“We can grab the hard drive if you want to start taking it apart.”
“Will do.” Helix disappeared into the room, already pulling something from his satchel.
Like Lane, he’d learned to come prepared.
He turned to check on Quincy just as the door to the basement opened and Quincy sprang into action, wrapping his arm around the neck of the person who came through. The girl gasped, then swore, her hands grabbing his arm.
“Shelli, dammit.” Helix rushed back into the room and over to her. “What the hell are you doing down here?”
“You have to leave,” she hissed, brushing tangled black hair off her face. “He’s here. He’s fucking early. Frank and Beans are already downstairs to greet him.”
“Frank and Beans?” Quincy asked as he removed his arm.
“That’s what I call the idiots he has working for him. Seriously, they’re not too bright. But they will shoot your asses if they catch you here.” She cursed and shut the door. “I’ve never been able to get down in here. How the fuck did you get past the system?”
Lane merely lifted an eyebrow and Quincy snickered.
“Doesn’t matter. You have to get out of here. Surely there’s an exit built into this mausoleum down here.” She dashed into one of the rooms, panic in every jerky movement.
Lane did the same, searching for a door, anything that would lead outside. What kind of basement didn’t have an emergency exit? But they didn’t find one. He did find a small room they could hide in, so he silently waved them that direction. They all filed in with Quincy taking up a space beside the door, his gun drawn.
Helix had drawn his as well, so Lane pulled his out, making sure to keep his finger nowhere near the trigger for now because he hadn’t completely picked up on that whole safe action trigger speech Quincy had given him in the woods.
Shelli went pale as footsteps sounded on the stairs.
“Put it in the corner.”
Lane briefly shut his eyes at the sound of that hated man’s low voice. He shivered, thinking about all the phone calls, all the orders over the years. Remembering that first day when he’d walked up to Lane and changed his life forever.
The hatred that swelled in his chest made him clutch the gun closer, itching to finally end the man once and for all.
But could he live with murder? Even someone like Hayrick Letsen?
Chapter Seventeen
“Ididn’t see Shelli upstairs and her car is here. Where is she?”

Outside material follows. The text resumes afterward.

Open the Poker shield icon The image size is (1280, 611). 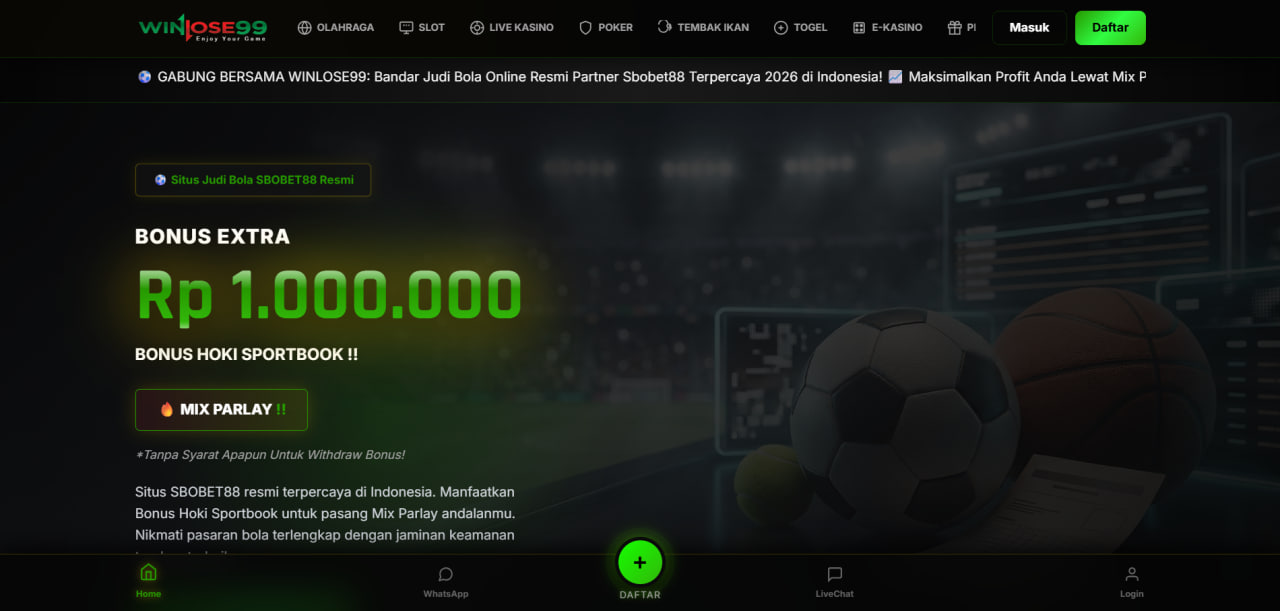[x=586, y=28]
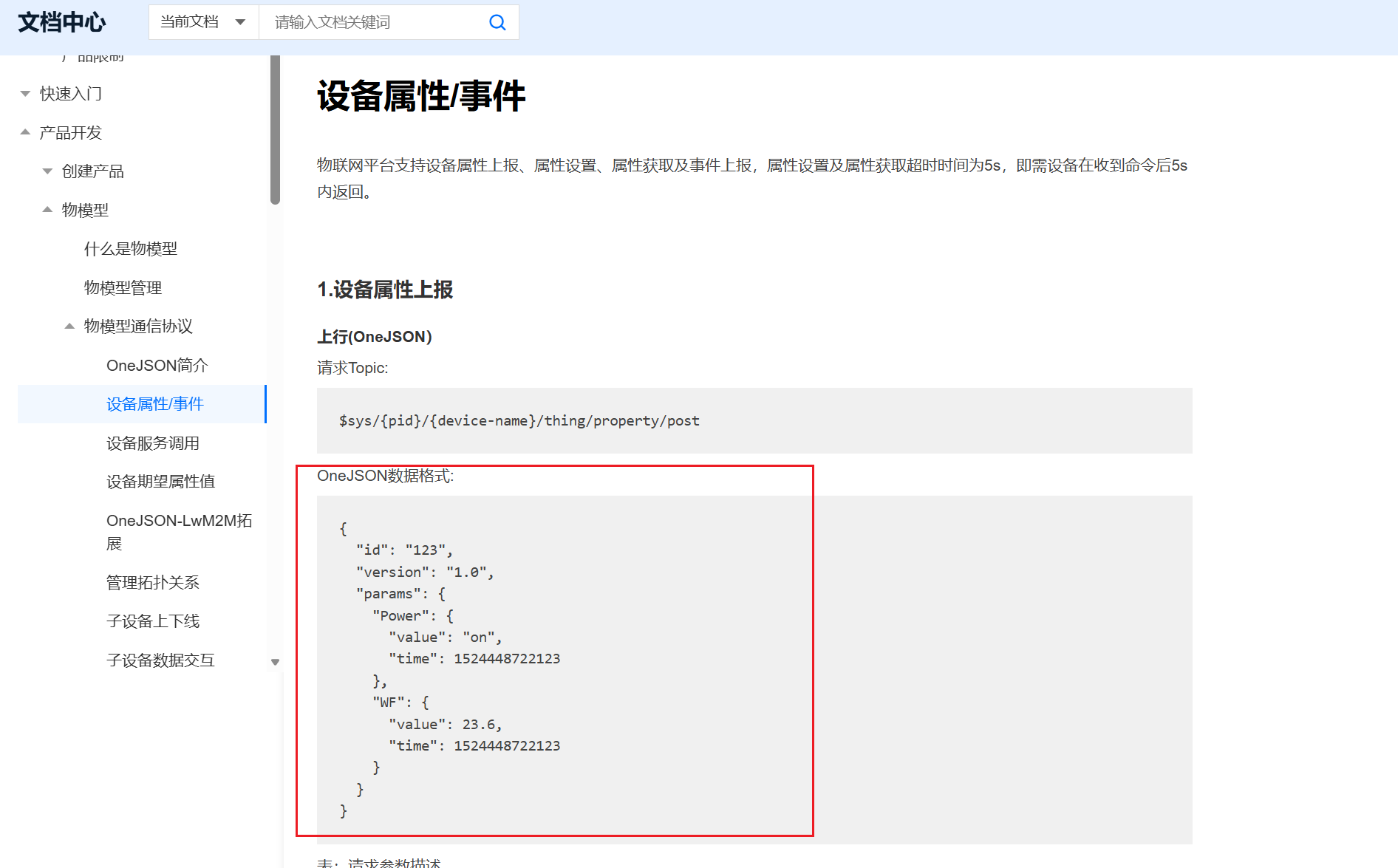Viewport: 1398px width, 868px height.
Task: Open the OneJSON-LwM2M拓展 page
Action: 179,531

“She could be in her room.” The man who answered was breathing heavy as if he carried something. “I’ll go check once we move this table—”
When he broke off and silence filled the other room, Quincy knew they’d been caught. It could have been anything—something moved out of place or hell, shifted a smidgeon of an inch, knowing Letsen. Everything in his house was always placed just so, like he kept order around him at all times. With the size of the operation he controlled, it made sense.
And it had probably just fucked them.
“You may as well come out. I know you’re here.”
Shelli closed her eyes, her shoulders slumping. She gave Quincy and the others a small shrug, then boldly walked into the other room.
“How the hell did you get past the security?” Hayrick barked.
“Someone left the door open,” she snapped. “Either Frank or Beans fucked up, not me.”
“You don’t think you fucked up by coming down here?”
“Why the secrecy? I catalogue everything in these rooms, run everything. Was I curious? Yes. But I don’t see anything down here I didn’t already know about. I’ve been living in this house for eight years, Hayrick.”
The silence made Quincy’s gut clench. There was no way in hell he was letting that slip of a girl pay the price for what he was doing. He looked at Lane and found him staring back, the fear in his expression turning his blood cold. Then the man pointed to his right with a wobbly smile and he followed to find the…Metropolisposter. It was in a case, just leaning against the wall. Lane shrugged, then shook his head, his smile completely disappearing, and he knew Lane was thinking of Shelli out there, trying to deflect what they had done.
“Please stay here,” Quincy mouthed and the alarm that widened his eyes let him know Lane knew what he had to do.